# [Data records]
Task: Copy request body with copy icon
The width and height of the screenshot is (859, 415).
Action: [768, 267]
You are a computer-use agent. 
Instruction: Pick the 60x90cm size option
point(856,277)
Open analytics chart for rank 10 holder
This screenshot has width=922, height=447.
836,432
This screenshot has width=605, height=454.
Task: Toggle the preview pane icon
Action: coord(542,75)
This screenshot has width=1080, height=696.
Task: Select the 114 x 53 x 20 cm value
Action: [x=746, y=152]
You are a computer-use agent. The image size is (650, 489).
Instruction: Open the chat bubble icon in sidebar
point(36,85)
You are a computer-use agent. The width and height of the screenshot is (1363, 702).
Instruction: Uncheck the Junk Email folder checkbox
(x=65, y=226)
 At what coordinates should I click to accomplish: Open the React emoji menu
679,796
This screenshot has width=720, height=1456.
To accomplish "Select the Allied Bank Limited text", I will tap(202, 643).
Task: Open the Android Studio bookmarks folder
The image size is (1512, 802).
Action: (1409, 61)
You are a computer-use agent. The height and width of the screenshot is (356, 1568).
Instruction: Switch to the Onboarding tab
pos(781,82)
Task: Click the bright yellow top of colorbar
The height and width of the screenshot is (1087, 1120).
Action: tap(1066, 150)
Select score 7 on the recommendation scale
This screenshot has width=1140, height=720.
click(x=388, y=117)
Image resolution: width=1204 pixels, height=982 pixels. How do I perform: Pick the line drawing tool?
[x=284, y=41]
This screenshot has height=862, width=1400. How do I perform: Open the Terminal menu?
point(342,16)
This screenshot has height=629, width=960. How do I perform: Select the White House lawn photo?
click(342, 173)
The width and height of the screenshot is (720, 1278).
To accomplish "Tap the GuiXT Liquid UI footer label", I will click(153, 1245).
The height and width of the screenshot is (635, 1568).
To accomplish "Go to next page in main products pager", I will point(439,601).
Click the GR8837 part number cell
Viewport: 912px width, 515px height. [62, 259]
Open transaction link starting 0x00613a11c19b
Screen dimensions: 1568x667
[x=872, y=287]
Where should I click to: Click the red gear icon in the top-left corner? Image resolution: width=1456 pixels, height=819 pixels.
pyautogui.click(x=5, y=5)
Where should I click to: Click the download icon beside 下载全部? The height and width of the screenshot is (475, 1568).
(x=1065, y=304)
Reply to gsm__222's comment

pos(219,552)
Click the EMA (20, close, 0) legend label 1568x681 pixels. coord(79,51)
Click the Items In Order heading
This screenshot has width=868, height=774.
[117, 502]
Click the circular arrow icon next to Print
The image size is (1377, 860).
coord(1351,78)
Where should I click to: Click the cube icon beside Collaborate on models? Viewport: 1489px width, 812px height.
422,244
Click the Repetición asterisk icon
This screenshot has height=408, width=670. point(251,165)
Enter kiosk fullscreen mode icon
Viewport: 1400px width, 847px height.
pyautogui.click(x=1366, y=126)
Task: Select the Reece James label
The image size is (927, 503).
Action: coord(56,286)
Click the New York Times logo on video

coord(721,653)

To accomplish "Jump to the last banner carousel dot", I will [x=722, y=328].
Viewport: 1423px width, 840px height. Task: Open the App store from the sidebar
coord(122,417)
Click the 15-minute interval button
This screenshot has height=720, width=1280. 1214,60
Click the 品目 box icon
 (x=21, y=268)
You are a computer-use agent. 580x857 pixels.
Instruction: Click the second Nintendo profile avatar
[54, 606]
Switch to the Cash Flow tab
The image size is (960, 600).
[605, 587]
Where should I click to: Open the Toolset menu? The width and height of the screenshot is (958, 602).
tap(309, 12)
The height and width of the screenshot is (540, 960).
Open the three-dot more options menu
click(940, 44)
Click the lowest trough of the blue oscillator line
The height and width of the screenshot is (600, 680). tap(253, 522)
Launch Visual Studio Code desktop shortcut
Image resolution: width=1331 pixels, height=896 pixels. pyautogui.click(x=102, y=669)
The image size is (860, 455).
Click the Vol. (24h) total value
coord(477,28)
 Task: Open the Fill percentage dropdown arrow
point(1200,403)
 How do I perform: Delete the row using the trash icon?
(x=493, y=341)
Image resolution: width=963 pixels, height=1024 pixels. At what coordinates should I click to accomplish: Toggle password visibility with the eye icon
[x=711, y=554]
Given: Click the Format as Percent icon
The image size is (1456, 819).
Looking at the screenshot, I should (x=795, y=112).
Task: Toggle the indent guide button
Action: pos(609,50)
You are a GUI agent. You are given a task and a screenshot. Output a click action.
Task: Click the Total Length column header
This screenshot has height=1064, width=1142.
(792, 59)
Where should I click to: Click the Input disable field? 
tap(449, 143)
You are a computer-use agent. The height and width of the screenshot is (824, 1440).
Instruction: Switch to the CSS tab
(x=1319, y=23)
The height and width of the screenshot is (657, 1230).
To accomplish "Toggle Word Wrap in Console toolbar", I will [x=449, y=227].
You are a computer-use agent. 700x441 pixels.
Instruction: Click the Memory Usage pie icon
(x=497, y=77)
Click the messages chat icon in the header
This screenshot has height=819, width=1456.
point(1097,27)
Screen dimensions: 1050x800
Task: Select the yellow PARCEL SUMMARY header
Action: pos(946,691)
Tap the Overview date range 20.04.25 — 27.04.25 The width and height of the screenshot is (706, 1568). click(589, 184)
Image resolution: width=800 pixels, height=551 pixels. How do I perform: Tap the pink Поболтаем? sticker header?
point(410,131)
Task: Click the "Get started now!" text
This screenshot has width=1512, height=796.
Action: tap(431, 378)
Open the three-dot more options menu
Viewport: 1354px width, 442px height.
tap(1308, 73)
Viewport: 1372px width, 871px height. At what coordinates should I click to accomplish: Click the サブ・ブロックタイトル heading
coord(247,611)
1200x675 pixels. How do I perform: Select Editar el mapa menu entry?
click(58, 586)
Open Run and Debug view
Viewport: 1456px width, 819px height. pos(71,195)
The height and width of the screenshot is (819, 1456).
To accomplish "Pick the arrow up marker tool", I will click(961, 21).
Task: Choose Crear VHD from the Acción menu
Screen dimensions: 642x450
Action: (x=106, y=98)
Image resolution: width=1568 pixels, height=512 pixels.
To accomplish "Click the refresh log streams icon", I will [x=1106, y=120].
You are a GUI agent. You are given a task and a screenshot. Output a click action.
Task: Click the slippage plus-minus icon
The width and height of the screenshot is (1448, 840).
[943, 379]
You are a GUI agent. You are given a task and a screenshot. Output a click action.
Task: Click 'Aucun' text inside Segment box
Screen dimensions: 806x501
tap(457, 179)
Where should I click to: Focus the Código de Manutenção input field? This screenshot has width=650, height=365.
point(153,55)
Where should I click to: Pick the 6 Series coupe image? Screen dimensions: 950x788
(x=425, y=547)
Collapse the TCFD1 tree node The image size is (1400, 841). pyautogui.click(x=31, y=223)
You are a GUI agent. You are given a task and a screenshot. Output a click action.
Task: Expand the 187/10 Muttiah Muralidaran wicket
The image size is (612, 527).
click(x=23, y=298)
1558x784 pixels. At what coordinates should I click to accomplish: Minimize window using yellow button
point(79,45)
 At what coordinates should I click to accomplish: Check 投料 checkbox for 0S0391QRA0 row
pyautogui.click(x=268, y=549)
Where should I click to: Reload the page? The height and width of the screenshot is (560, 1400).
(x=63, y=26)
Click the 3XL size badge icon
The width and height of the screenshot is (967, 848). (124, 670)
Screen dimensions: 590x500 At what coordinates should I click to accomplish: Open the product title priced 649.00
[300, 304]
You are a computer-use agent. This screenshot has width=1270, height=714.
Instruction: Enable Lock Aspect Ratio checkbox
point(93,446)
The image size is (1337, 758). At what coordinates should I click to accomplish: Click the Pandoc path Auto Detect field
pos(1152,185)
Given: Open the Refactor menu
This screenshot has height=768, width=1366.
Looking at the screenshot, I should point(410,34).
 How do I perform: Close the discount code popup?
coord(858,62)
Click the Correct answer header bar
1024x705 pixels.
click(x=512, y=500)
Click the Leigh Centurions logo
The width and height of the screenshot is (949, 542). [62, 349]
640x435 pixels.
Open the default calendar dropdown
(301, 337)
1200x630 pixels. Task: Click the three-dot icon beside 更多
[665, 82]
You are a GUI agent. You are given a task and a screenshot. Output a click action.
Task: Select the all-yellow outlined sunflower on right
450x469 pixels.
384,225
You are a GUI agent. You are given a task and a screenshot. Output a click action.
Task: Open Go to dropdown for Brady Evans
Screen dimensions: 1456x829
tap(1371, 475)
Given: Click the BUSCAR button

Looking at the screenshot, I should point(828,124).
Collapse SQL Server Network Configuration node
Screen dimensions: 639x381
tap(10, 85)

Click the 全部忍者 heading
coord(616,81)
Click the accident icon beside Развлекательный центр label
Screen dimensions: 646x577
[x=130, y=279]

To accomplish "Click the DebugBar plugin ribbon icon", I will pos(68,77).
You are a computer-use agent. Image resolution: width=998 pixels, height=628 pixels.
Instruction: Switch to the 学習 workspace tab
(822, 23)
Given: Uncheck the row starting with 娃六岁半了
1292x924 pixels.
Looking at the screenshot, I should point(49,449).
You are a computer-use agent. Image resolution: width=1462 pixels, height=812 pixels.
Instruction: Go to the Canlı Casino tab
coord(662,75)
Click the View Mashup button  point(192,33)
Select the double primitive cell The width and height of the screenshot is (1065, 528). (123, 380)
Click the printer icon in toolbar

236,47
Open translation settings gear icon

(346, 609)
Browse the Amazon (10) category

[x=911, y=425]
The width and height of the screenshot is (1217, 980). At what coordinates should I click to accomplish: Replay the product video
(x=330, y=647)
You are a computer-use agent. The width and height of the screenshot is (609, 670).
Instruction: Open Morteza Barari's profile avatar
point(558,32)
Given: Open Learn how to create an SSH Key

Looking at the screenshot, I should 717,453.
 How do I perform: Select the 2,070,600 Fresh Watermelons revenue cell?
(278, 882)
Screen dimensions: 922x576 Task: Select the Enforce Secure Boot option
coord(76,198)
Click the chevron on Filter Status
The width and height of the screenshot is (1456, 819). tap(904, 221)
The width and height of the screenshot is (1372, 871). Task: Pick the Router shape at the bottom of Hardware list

# [Written exercise]
Copy the records exactly, starting at the line that contains "is (1363, 702)." and ending at the line that contains "point(342,16)", with both of those lines included.

# [Result of this exercise]
You are a computer-use agent. The width and height of the screenshot is (1363, 702).
Instruction: Uncheck the Junk Email folder checkbox
(x=65, y=226)
 At what coordinates should I click to accomplish: Open the React emoji menu
679,796
This screenshot has width=720, height=1456.
To accomplish "Select the Allied Bank Limited text", I will tap(202, 643).
Task: Open the Android Studio bookmarks folder
The image size is (1512, 802).
Action: (1409, 61)
You are a computer-use agent. The height and width of the screenshot is (356, 1568).
Instruction: Switch to the Onboarding tab
pos(781,82)
Task: Click the bright yellow top of colorbar
The height and width of the screenshot is (1087, 1120).
Action: tap(1066, 150)
Select score 7 on the recommendation scale
This screenshot has width=1140, height=720.
click(x=388, y=117)
Image resolution: width=1204 pixels, height=982 pixels. How do I perform: Pick the line drawing tool?
[x=284, y=41]
This screenshot has height=862, width=1400. How do I perform: Open the Terminal menu?
point(342,16)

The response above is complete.